# WHAT YOU ARE ASKED TO DO
Please rewrite all of the data below, swapping the phrase "Where should I click to" for "What should I click to" wherever it appears and changing nothing else.
——————————
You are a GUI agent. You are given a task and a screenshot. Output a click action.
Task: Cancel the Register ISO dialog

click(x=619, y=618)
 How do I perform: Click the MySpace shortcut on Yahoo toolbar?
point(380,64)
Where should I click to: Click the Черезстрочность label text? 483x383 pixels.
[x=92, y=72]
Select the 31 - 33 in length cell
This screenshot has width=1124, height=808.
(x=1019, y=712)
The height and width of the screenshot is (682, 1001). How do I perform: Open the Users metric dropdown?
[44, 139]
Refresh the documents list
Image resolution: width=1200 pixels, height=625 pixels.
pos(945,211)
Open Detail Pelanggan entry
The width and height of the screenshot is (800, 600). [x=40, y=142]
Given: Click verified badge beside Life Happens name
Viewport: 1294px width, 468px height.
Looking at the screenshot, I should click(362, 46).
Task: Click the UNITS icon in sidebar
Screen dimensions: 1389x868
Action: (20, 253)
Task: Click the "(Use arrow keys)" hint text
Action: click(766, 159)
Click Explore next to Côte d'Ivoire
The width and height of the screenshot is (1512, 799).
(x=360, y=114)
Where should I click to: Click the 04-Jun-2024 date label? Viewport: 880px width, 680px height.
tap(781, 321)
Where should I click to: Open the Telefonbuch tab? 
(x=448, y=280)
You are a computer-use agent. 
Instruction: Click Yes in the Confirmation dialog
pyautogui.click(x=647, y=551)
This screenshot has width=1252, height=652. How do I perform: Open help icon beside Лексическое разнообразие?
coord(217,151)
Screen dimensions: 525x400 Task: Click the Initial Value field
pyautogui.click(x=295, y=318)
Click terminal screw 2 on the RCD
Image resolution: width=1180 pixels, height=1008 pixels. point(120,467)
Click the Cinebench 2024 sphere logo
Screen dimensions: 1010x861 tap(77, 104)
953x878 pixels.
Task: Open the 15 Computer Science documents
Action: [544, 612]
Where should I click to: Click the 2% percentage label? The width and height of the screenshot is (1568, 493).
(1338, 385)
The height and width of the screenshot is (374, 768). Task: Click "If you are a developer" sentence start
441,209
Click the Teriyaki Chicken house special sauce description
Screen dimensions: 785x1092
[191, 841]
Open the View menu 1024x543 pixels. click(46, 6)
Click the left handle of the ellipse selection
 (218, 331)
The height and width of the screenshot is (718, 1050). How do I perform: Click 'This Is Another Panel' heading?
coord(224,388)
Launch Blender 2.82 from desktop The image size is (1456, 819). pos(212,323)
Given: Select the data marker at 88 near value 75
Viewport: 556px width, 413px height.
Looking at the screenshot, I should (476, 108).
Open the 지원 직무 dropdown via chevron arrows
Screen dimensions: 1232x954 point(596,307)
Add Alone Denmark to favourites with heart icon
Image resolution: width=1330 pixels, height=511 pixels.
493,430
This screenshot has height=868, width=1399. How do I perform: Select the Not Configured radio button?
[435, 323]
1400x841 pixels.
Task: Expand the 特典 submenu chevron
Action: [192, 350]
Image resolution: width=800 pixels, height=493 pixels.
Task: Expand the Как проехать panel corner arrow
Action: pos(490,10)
——————————
# OUTPUT
You are a GUI agent. You are given a task and a screenshot. Output a click action.
Task: Cancel the Register ISO dialog

click(x=619, y=618)
 How do I perform: Click the MySpace shortcut on Yahoo toolbar?
point(380,64)
What should I click to: Click the Черезстрочность label text? 483x383 pixels.
[x=92, y=72]
Select the 31 - 33 in length cell
This screenshot has width=1124, height=808.
(x=1019, y=712)
The height and width of the screenshot is (682, 1001). How do I perform: Open the Users metric dropdown?
[44, 139]
Refresh the documents list
Image resolution: width=1200 pixels, height=625 pixels.
pos(945,211)
Open Detail Pelanggan entry
The width and height of the screenshot is (800, 600). [x=40, y=142]
Given: Click verified badge beside Life Happens name
Viewport: 1294px width, 468px height.
Looking at the screenshot, I should click(362, 46).
Task: Click the UNITS icon in sidebar
Screen dimensions: 1389x868
Action: (20, 253)
Task: Click the "(Use arrow keys)" hint text
Action: click(766, 159)
Click Explore next to Côte d'Ivoire
The width and height of the screenshot is (1512, 799).
(x=360, y=114)
What should I click to: Click the 04-Jun-2024 date label? Viewport: 880px width, 680px height.
tap(781, 321)
What should I click to: Open the Telefonbuch tab? 
(x=448, y=280)
You are a computer-use agent. 
Instruction: Click Yes in the Confirmation dialog
pyautogui.click(x=647, y=551)
This screenshot has width=1252, height=652. How do I perform: Open help icon beside Лексическое разнообразие?
coord(217,151)
Screen dimensions: 525x400 Task: Click the Initial Value field
pyautogui.click(x=295, y=318)
Click terminal screw 2 on the RCD
Image resolution: width=1180 pixels, height=1008 pixels. point(120,467)
Click the Cinebench 2024 sphere logo
Screen dimensions: 1010x861 tap(77, 104)
953x878 pixels.
Task: Open the 15 Computer Science documents
Action: [544, 612]
What should I click to: Click the 2% percentage label? The width and height of the screenshot is (1568, 493).
(1338, 385)
The height and width of the screenshot is (374, 768). Task: Click "If you are a developer" sentence start
441,209
Click the Teriyaki Chicken house special sauce description
Screen dimensions: 785x1092
[191, 841]
Open the View menu 1024x543 pixels. click(46, 6)
Click the left handle of the ellipse selection
 (218, 331)
The height and width of the screenshot is (718, 1050). How do I perform: Click 'This Is Another Panel' heading?
coord(224,388)
Launch Blender 2.82 from desktop The image size is (1456, 819). pos(212,323)
Given: Select the data marker at 88 near value 75
Viewport: 556px width, 413px height.
Looking at the screenshot, I should (476, 108).
Open the 지원 직무 dropdown via chevron arrows
Screen dimensions: 1232x954 point(596,307)
Add Alone Denmark to favourites with heart icon
Image resolution: width=1330 pixels, height=511 pixels.
493,430
This screenshot has height=868, width=1399. How do I perform: Select the Not Configured radio button?
[435, 323]
1400x841 pixels.
Task: Expand the 特典 submenu chevron
Action: [192, 350]
Image resolution: width=800 pixels, height=493 pixels.
Task: Expand the Как проехать panel corner arrow
Action: pos(490,10)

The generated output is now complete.